**What to produce**
Search the listing for "page" and copy every line where it appears.

**Material for the task**
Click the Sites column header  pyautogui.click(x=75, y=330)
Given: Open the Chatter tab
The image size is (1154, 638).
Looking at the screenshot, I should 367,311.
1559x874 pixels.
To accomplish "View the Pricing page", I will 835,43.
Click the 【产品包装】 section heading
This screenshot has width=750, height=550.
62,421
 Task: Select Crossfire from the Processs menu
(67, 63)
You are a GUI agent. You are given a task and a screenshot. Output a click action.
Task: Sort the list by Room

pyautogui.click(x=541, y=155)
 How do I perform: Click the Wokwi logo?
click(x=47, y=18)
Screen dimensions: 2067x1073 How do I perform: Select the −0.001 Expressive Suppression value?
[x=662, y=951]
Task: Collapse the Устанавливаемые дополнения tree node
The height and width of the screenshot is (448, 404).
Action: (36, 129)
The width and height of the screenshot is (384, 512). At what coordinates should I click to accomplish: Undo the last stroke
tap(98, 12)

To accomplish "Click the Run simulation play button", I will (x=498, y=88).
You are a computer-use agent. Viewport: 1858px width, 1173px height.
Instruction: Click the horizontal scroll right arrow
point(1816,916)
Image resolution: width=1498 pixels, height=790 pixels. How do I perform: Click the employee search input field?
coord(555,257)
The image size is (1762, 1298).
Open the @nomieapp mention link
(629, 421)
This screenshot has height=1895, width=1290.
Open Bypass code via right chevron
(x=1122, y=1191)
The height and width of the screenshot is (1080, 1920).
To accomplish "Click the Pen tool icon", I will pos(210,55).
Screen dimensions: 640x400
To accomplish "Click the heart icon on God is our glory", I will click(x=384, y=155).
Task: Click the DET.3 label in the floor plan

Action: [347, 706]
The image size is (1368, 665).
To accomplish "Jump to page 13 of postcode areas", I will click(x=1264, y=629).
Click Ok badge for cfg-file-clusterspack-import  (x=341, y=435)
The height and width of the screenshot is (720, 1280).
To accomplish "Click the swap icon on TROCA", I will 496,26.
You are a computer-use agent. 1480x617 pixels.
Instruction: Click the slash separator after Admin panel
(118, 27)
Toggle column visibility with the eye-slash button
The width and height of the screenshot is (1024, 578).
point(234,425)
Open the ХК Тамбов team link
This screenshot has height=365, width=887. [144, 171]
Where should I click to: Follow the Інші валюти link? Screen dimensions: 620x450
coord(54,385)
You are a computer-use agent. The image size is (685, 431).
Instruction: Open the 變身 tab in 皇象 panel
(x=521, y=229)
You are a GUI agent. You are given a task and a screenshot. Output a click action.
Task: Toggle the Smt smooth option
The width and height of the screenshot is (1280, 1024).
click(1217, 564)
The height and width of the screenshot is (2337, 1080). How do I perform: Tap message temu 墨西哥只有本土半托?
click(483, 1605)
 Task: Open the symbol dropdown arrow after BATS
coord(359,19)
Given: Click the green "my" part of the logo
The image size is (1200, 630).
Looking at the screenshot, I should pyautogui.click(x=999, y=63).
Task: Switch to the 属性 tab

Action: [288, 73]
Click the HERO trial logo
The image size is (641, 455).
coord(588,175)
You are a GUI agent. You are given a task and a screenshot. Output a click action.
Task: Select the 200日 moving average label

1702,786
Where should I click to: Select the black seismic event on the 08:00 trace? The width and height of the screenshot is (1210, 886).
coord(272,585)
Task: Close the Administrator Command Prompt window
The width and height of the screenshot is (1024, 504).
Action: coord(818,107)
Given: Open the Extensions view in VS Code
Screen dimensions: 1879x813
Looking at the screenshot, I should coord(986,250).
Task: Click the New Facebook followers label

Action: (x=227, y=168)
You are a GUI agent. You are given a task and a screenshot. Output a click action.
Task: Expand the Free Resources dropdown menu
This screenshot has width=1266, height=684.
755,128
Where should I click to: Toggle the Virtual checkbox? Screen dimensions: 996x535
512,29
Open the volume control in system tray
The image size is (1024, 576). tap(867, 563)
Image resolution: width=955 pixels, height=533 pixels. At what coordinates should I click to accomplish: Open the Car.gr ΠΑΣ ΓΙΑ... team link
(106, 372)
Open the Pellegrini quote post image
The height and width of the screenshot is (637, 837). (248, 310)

**Solution for this exercise**
To accomplish "View the Pricing page", I will 835,43.
To accomplish "Jump to page 13 of postcode areas", I will click(x=1264, y=629).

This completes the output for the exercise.